La serie de la inspectora Petra Delicado continúa después de treinta años de novela negra aplaudida por el público
Los lectores de las series somos auténticos adictos a las mismas, y nada nos gusta más que la publicación de un nuevo título. Nos pasa con la saga picoleta de Bevilacqua y Chamorro, cada vez más filosófica y anclada a la realidad, y nos deleita con cada libro de una lenguaraz y valerosa Alicia Giménez Barlett, cuyas entrevistas son un auténtico regalo en tiempos de paniaguados y represalias varias a quien piensa diferente. A ella, como a su personaje, auténtico alter ego, no le tiembla la mano, ni para decir que a las viajes se las aplaude en la prensa rosa y de colorín porque son las que tienen pasta para gastarse en moda, ni para verle las orejas a una época horrenda en la que la autora afirma “la bondad es revolucionaria”. Si hay algo que me gusta más que leer a Giménez Barlett o a Donna Leon es disfrutar de sus entrevistas. La norteamericana de Brunetti se lo toma ahora con calma, Giménez Barlett, por fortuna para nosotros, nos acaba de entregar un regalito, “Bajo el cielo infernal”, que nos sitúa tras la muerte, dolorosa, sorpresiva, fantásticamente narrada en el último libro de la saga, del marido de nuestra querida Petra Delicado. De ahí que más que un noir al uso, esta nueva entrega sea una reflexión sincera sobre el duelo.

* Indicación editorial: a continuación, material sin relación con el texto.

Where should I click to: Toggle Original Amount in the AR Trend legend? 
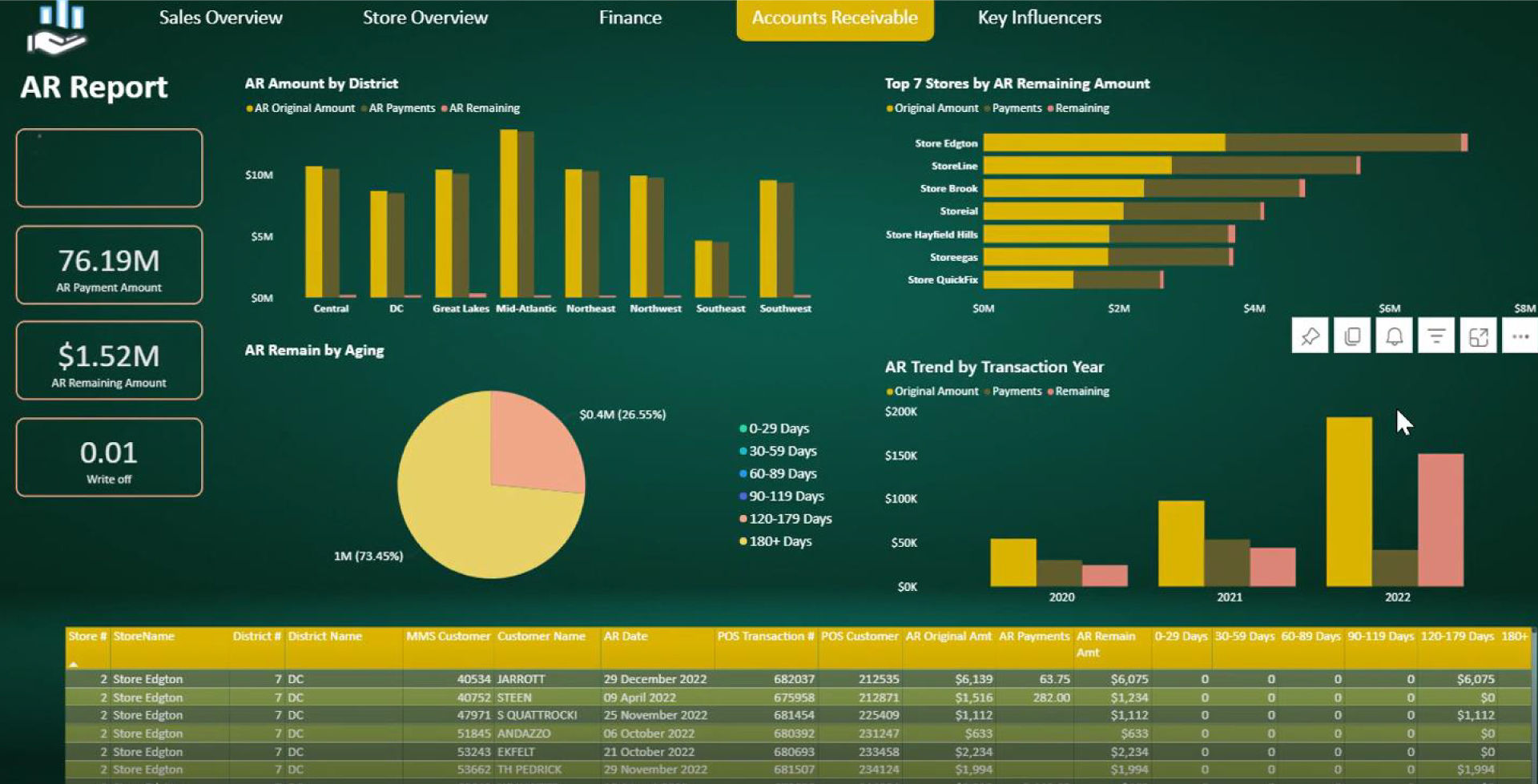932,392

Porque ambas, protagonista y autora, comparten viudedad reciente. Amor truncado. Y ambas se encabronan, se duelen, se rebelan. Siempre supe que había mucho de Giménez Barlett en la lenguaraz inspectora barcelonesa, solo hay que leer las entrevistas a las que se enfrenta la autora con su melena perfectamente recortada, su verbo inteligente, su rapidez, su sentido del humor, su descreimiento. Petra Delicado es así, la piedra que guarda ternura delicada, la quijotesca detective que forma una pareja cervantina con su Sancho Panza particular, un terrenal y buenazo Fermín Garzón que le ayuda a sobrellevar este duelo cruel. El mismo que pasa la autora en su casa del campo, dedicada a escribir y a desbrozar con saña su jardín. Ambas son peleonas y dicen verdades como puños ante el entrevistador y el lector, mientras tratan de encontrar respuestas porque eso es el duelo, una eterna pregunta. ¿Qué ha pasado y dónde está mi ser querido?
Treinta años dándole a la tecla para satisfacción de muchos lectores es una alegría para ellos. Alicia Giménez Barlett nunca fue acomodaticia, una de sus primeras obras estaba protagonizada por la criada de Virginia Woolf, “Una habitación ajena”. Aquella filóloga que se doctoró con una tesis sobre la escritura de Gonzalo Torrente Ballester no era cualquiera. Harta de las novelas policíacas llenas de testosterona, se imaginó una comisaria bronca, vestida con una gabardina, dada al jarro feliz y con subalterno amante de la comida y consciente de su machismo. Dos polis al acecho que dialogaban maravillosamente, lo resolvían todo y daban una perspectiva novedosa y llena de humor a la realidad que diseccionaba, sin reparo, una autora que nos alegró la vida siguiendo la serie, aunque ella se esfuerce en escribir otras cosas para no agotarse y agotar a la Delicado. Novelas y ensayos que muestran el talento lleno de gracia de una novelista de fuste a la que no le importa meterse en jardines, esta vez le da a la iglesia en toda la tonsura, y que tiene una visión muy clara de la vida que le ha tocado vivir. A ella y a sus personajes, toda una constelación de magníficos secundarios que, sus lectores, adoramos. Porque cuando una serie de libros se vuelve familiar para el lector, cada página es un regalo: queremos saber cómo evolucionan nuestros personajes, tan cercanos, y ya de paso, saber en qué caso complejo están sumidos.
Giménez Barlett dice que ahora escribe novela negra todo Dios, y qué razón tiene. Pero que se hace con ganas de sangre, dinero y reconocimiento. Casos hay, pero el lector es el que manda y sigue fiel a los que practican el género con sabiduría, con retranca, con voluntad de hacer crítica social, con conocimiento de la ciudad en la que se desarrolla la acción, con personajes inolvidables que dialogan con gracia. Y ese punto de originalidad que solo veo en la prosa policíaca de Rosa Ribas, otra catalana que esconde su infinito sentido del humor tras la extravagancia, pero a la que no falta genio. Ese genio que es, en Giménez Barlett ironía, sagaz crítica, sorpresa estructural, conocimiento del espacio doloroso, como el barrio de La Mina donde se mueve su víctima, aquella a la que la autora, pese a su dureza, lee con empatía. Porque también tiene su ternura y su corazoncito esta brava escritora, esta autora feroz a la que seguimos leyendo.